A l’occasion des échanges avec les plus hauts membres de la Commission, le sénateur de Mayotte en a profité pour plaider la cause des pêcheurs mahorais en transmettant au vice-président de la Commission un dossier sur les moyens de reconstruction et de développement de la filière pêche à Mayotte depuis le passage de Chido. Le but est de parvenir à augmenter les aides d’État, à travers la mise en place de mesures européennes dérogatoires justifiées par un cas de force naturelle majeure.

Saïd Omar Oili a ainsi formulé 3 propositions concrètes. D’une part, la prolongation jusqu’en 2030 de la dérogation accordée aux pêcheurs mahorais en 2022 afin de bénéficier d’une aide de 60 % de subventions pour le renouvellement de la flotte de pêche côtière. Celle-ci devant se terminer le 31 décembre 2026. « Je demande la prolongation de cette dérogation à fin 2030, pour deux motifs : le premier c’est le manque d’informations aux professionnels de la pêche sur cette disposition par les autorités publiques locales. De surcroît, avec le cyclone CHIDO, la flotte mahoraise a été lourdement touchée et les professionnels ont besoin de temps pour constituer leurs dossiers ».
Il n’a pas oublié de dénoncer, par la même occasion, l’absentéisme de l’État concernant ce sujet. « Cette dérogation qui date de 2022 prévoit une répartition des 60 % de la manière suivante : 30 % à la charge du Conseil départemental et 30 % pour l’État. Actuellement, les services de l’État sur Mayotte sont aux « abonnées absents » sur ce dossier », déplore-t-il.

Ne s’arrêtant pas en si bon chemin, l’élu du palais du Luxembourg a demandé une dérogation supplémentaire en raison des dégâts causés par le cyclone Chido sur la flotte de pêche de Mayotte en application d’un article du traité sur le fonctionnement de l’Union européenne (TFUE). « Cet article (…) prévoit une dérogation sur les aides destinées à remédier aux dommages causés par les calamités naturelles ou par d’autres évènements extraordinaires. Une aide de 20 % supplémentaire porterait la subvention à 80 % pour le renouvellement de la flotte de pêche. Je propose que les 20 % d’aides soient prises en charge sur les redevances des armateurs seychellois dont les montants non utilisés s’élèvent à 1,8 million d’euros selon la ministre des Outre-mer ».

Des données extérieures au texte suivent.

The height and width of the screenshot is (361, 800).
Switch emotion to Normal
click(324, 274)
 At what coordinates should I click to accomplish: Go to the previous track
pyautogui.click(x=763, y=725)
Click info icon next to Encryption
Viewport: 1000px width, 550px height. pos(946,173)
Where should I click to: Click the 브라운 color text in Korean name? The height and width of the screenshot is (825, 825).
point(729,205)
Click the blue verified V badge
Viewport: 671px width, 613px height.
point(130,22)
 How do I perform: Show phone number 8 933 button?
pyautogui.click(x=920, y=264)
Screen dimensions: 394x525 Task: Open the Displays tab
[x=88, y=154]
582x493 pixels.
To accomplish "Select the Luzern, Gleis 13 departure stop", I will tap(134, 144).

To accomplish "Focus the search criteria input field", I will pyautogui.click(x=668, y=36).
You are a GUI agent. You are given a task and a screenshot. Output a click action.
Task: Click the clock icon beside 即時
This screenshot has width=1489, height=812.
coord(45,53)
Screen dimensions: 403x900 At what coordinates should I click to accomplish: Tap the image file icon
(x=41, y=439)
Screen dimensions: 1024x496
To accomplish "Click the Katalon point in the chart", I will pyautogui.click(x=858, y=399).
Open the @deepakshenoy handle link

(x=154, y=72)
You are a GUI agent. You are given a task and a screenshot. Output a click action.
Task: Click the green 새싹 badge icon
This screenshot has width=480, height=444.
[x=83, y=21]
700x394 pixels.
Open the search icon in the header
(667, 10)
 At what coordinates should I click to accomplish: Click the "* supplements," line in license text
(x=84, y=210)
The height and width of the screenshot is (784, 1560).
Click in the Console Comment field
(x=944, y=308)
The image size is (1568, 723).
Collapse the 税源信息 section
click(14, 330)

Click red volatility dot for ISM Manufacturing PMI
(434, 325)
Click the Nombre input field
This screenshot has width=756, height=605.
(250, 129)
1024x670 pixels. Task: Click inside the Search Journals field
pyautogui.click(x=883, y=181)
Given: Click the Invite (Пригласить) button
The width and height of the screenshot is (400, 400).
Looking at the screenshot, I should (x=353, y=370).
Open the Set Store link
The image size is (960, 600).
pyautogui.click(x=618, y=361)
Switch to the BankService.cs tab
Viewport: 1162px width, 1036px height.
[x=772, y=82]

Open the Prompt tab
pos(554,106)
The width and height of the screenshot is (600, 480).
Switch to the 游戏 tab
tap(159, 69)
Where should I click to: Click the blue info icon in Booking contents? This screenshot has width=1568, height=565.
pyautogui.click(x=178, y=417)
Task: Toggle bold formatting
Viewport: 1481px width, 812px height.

A la fin du mois de février, le sénateur devrait s’entretenir avec la ministre Naïma Moutchou et assure que lors de cette rencontre, il « portera ces 3 propositions qui contribuent à relever une flotte durement éprouvée après CHIDO ».
Enfin, la délégation sénatoriale aux Outre-mer se rendra de nouveau à Bruxelles le 5 février prochain pour rencontrer, cette fois-ci, les différentes directions de la Commission européenne (DG BUDG, DG AGRI, DG REGIO, DG INTPA), toujours dans l’idée de défendre les intérêts des territoires ultramarins.